- _Instructions for the task_
Once the images are set aside, output the listing exactly as it stands.

- _Material supplied_

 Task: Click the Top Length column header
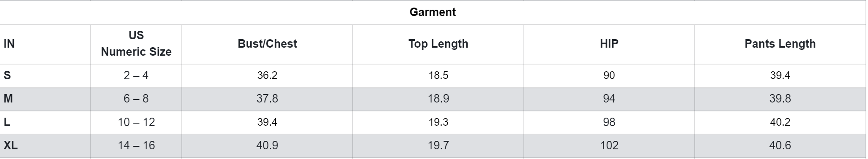pos(438,44)
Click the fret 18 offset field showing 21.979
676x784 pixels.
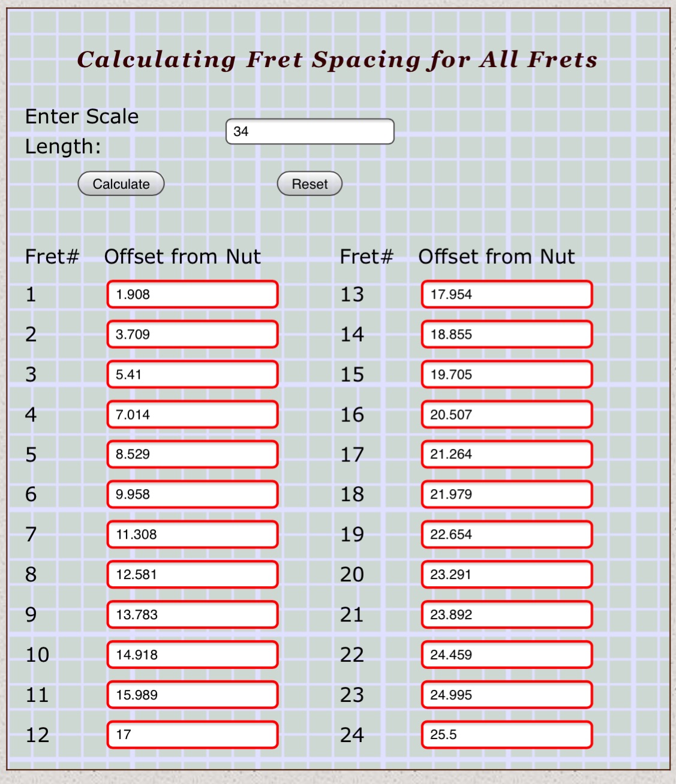(x=507, y=494)
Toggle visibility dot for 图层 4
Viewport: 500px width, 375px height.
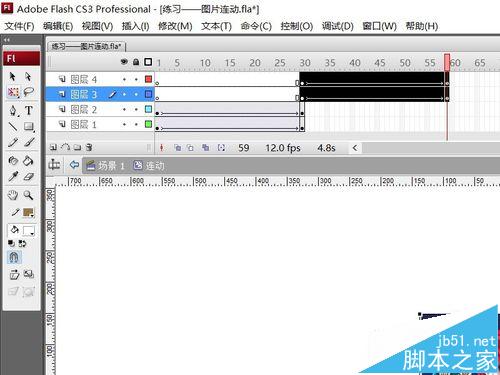point(124,79)
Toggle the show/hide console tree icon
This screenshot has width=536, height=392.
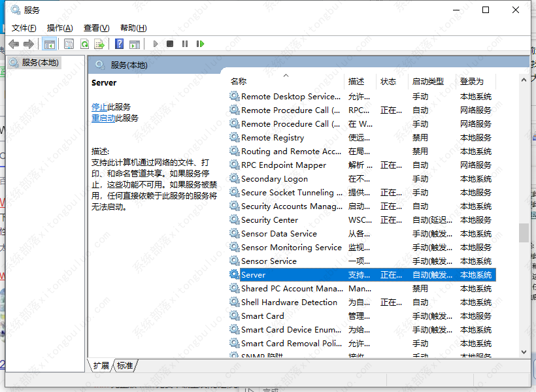click(x=50, y=44)
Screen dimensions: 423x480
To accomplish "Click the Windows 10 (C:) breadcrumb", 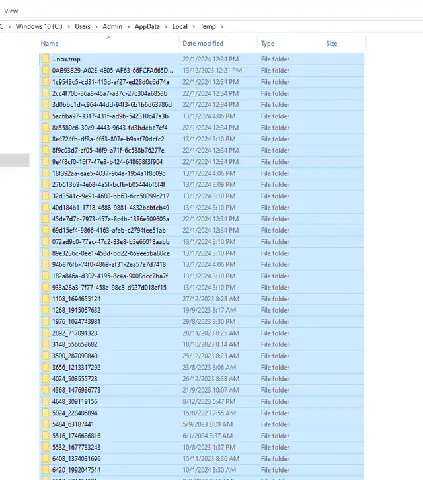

- _Result_
 Task: Click the Top Length column header
pos(438,44)
Click the fret 18 offset field showing 21.979
676x784 pixels.
(x=507, y=494)
Toggle visibility dot for 图层 4
Viewport: 500px width, 375px height.
point(124,79)
Toggle the show/hide console tree icon
This screenshot has width=536, height=392.
click(x=50, y=44)
Screen dimensions: 423x480
To accomplish "Click the Windows 10 (C:) breadcrumb", 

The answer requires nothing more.